Methodological decision: what happens when a code occurs multiple times in the same post?

Hello @rebelethno, we have an interesting decision to make.

It can happen that a code is used multiple times to code the same post (in multiple annotations, of course). This is perfectly fine, of course, but it does mean we must make a choice when building the codes co-occurrence graph.

Imagine we have a post with four annotations. One uses the code catholic church, and the other three all use the same code, tradition. When building the graph, we can do two things.

The first one to is consider that there are, just in this post, three co-occurrence edges between catholic church and tradition. The logic is to count an edge for each pair of codes in the post, and it does not matter if they are the same code. Then, we discard the edges between tradition and tradition: the codes co-occurrences network has no self-loops, because it is tautological to say that a concept (as represented by a code) is associated with itself. This leaves us with three edges between catholic church and tradition.

The second one is to consider that a post is a unit: the informant is expressing herself using a certain number of concepts, each encoded into a code. She may need to recall the same concept more than once as she writes (or speaks, if we are talking about a sub-unit of an interview), but that is just for the sake of the exposition. She does not mean to reiterate the importance of the repeated concept. In this case, the logic is to count an edge for each unique pair of codes used in the post. Our example post would have only one edge between catholic church and tradition .

Which one do you think is more appropriate?

This decision was made in today’s ethnographers’ meeting. We:

  • interpret multiple occurrences of the same code in the same post as an intentional expression of the importance that code has for that informant in the context of the contribution. So, we indeed count all of its occurrences. In other words, we choose the first of my two solutions in the post above.
  • keep in mind that multiple occurrences of the same codes in the same post give rise to a lot of co-occurrences, because the logic is multiplicative. If catholic church occurs twice, and tradition three times, you get 2 x 3 = 6 co-occurrences of the two codes, just in that one post. Long posts with many multiple occurrences might end up being disproportionately influential in the network analysis. We need to be aware of the mathematical construction of our graphs.
  • this problem is mitigated by keeping our units of content (posts, interview blocks) at more or less the same length.

Update on this. I wrote some code to compute the number of unique underlying contributions for each co-occurrence in the POPREBEL corpus (i.e. each edge in the co-occurrences graph. It turns out it is very highly correlated (~ 0.95) with the number of unique informants that have authored at least one contribution that was coded with both the codes in question:


So, I do not think that it is worth it to keep track of both statistics.
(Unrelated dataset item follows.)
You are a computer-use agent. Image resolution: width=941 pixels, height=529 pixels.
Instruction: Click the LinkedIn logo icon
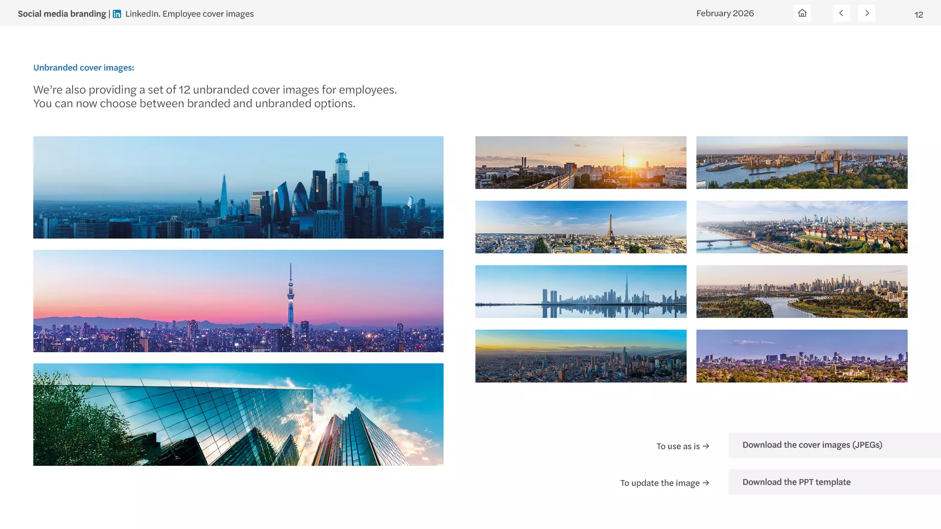point(117,14)
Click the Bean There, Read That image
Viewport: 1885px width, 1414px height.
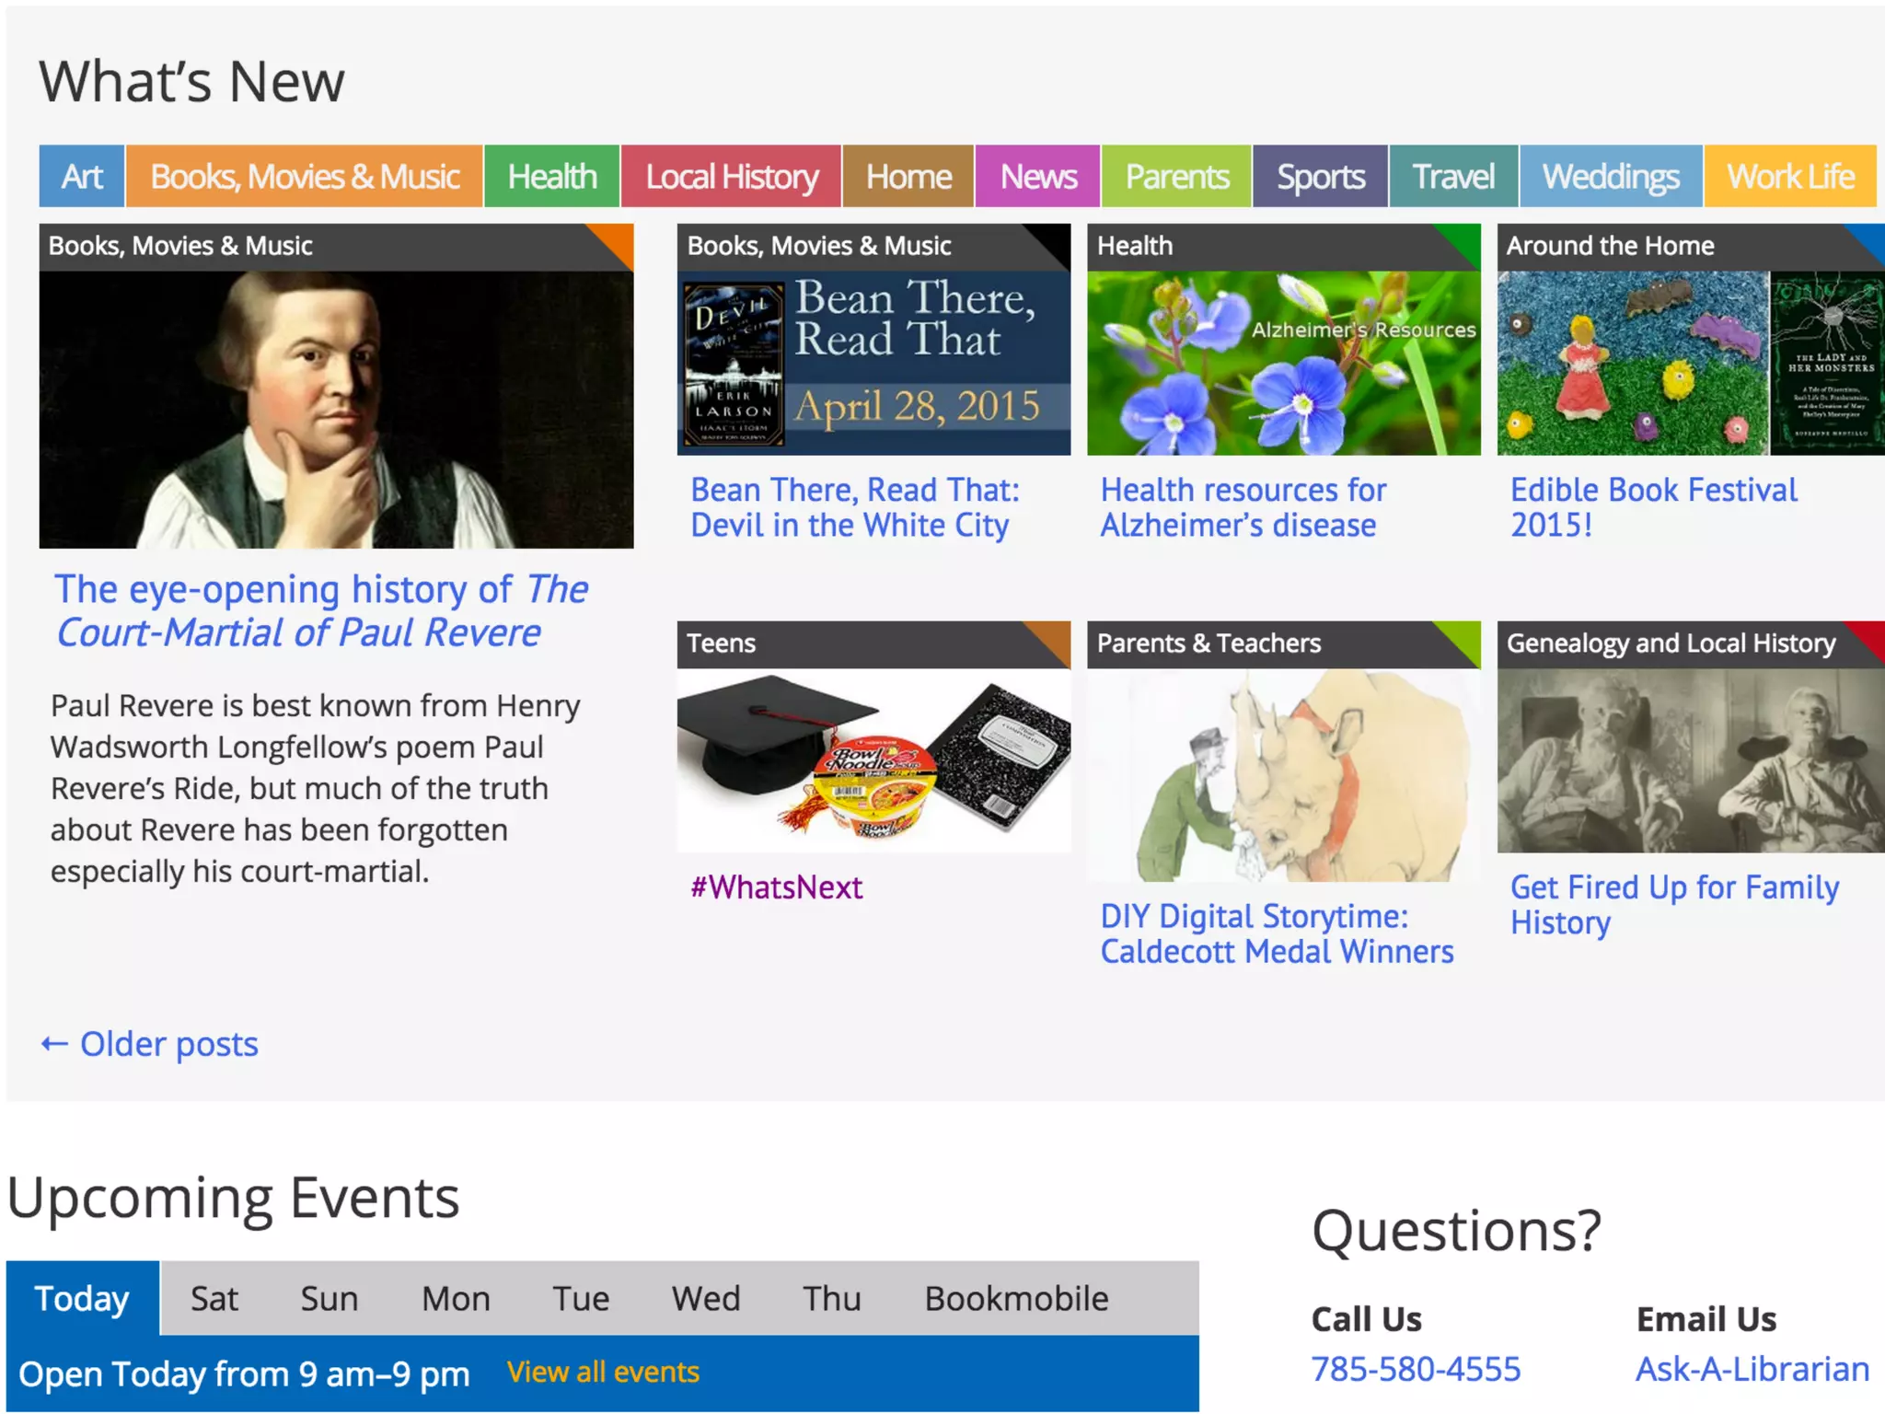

We do keep track of the “raw” number of co-occurrences (which we started to call association depth, denoted by d) and of the number of informants who have authored at least one contribution with each co-occurrence (which we started to call association breadth, denoted by b). These are positively but weakly correlated (~ 0.25), so they contain different information. They also are different in magnitude: at the time of writing, the maximum value for d in the POPREBEL corpus is 371, whereas the maximum value for b it is 13. The maximum value for unique number of contributions bearing that co-occurrence is 16, very close to b. However, high values are an exception: for both variables over 50% of the edges have value 1.